WHEREAS, upon consummation of the Reverse Stock Split, Section 11(n) of the Rights Agreement would require a proportional adjustment to the number of Rights associated with each share of Common Stock.
WHEREAS, on August 4, 2003, the Board of Directors of the Company resolved to amend the Rights Agreement to, among other things, (i) render the Rights inapplicable to the issuance of the Recapitalization Shares, Warrants and Warrant Shares contemplated by the Financial Restructuring pursuant to the Recapitalization Plan or the issuance of Common Stock, Warrants or Warrant Shares contemplated by the Financial Restructuring pursuant to the Prepackaged Plan of Reorganization and (ii) in connection with the Reverse Stock Split, waive the proportional adjustment to the number of Rights associated with each share of Common Stock under the Rights Agreement;
WHEREAS, the warrant issued by the Company to Nokia Finance International BV (“Nokia”) to purchase up to that number of shares of Common Stock as may be necessary to increase Nokia’s aggregate holdings of the Company’s Common Stock to 31,901,467 shares of Common Stock and certain other contractual rights held by Nokia to acquire shares of Common Stock were terminated prior to the date of this Amendment;
WHEREAS, the Company desires to modify the terms of the Rights Agreement in certain respects as set forth herein, and in connection therewith, is entering into this Amendment and directing the Rights Agent to enter into this Amendment;
NOW, THEREFORE, for good and valuable consideration, the receipt and adequacy of which are hereby acknowledged, the parties hereto agree as follows:
1. Effect of Amendment. Except as expressly provided herein, the Rights Agreement shall be and remain in full force and effect.
2. Capitalized Terms. All capitalized, undefined terms used in this Amendment shall have the meanings assigned thereto in the Rights Agreement.
3. Removal of Certain Definitions. The definitions for “Purchase Agreement”, “Initial Shares”, “Warrant”, “Investor’s Rights Agreement” and “Investor” contained in Section 1 of the Rights Agreement shall be removed from the Rights Agreement and shall have no further force or effect.

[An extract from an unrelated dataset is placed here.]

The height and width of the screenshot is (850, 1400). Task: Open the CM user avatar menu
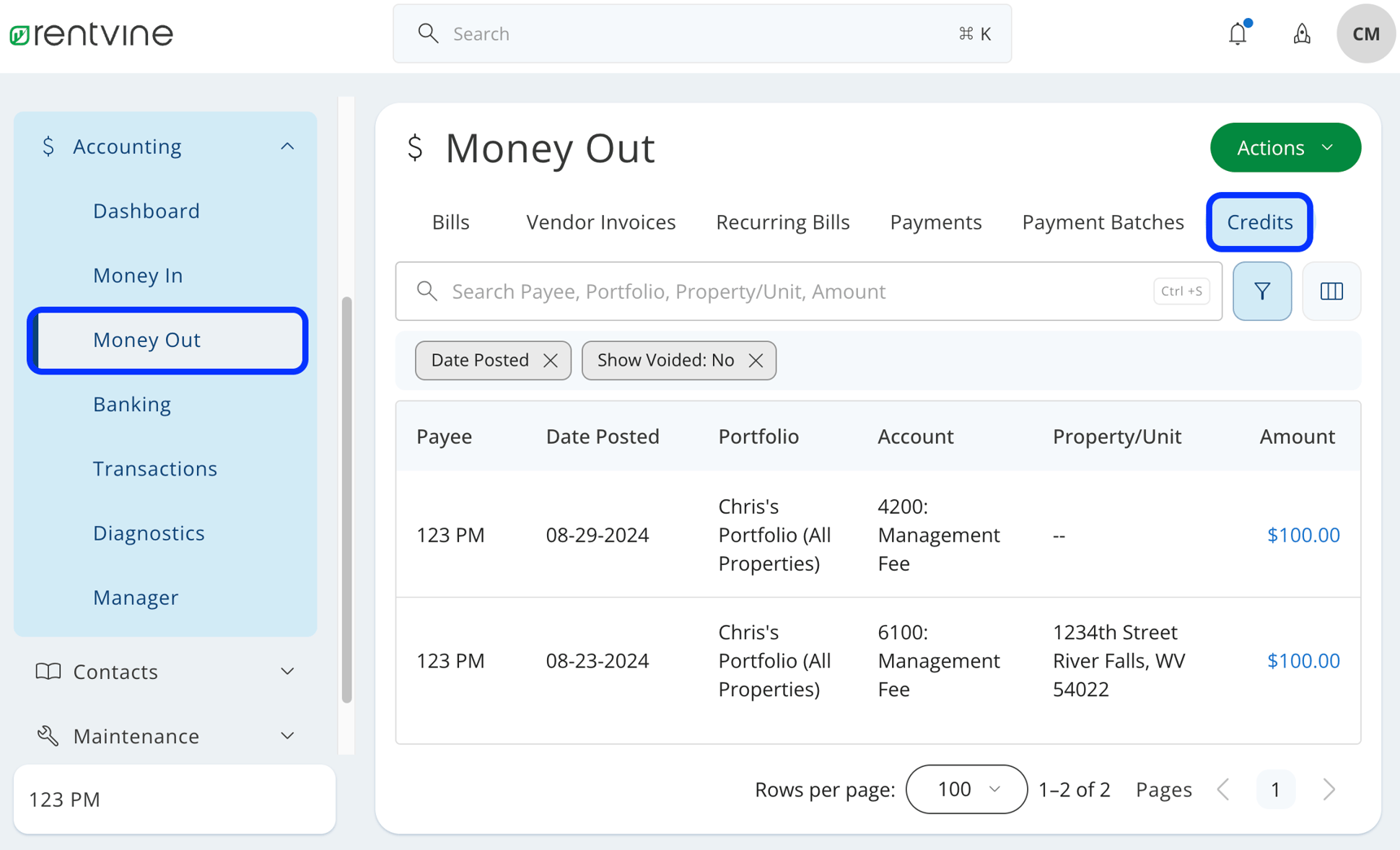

4. Supplement to Definitions. The definitions contained in Section 1 of the Rights Agreement shall be supplemented by adding the following subsections (gg) through (pp) to Section 1 of the Rights Agreement:
“(gg) “Exchange Offer” shall mean the offer by the Company to exchange all of the Company’s outstanding Notes for the Restructuring Shares.
(hh) “Financial Restructuring” shall mean the financial restructuring of the Company’s debt and equity securities pursuant to either the Recapitalization Plan or the Prepackaged Plan of Reorganization.
(ii) “Noteholder” shall mean a holder of Notes and any of its permitted assigns.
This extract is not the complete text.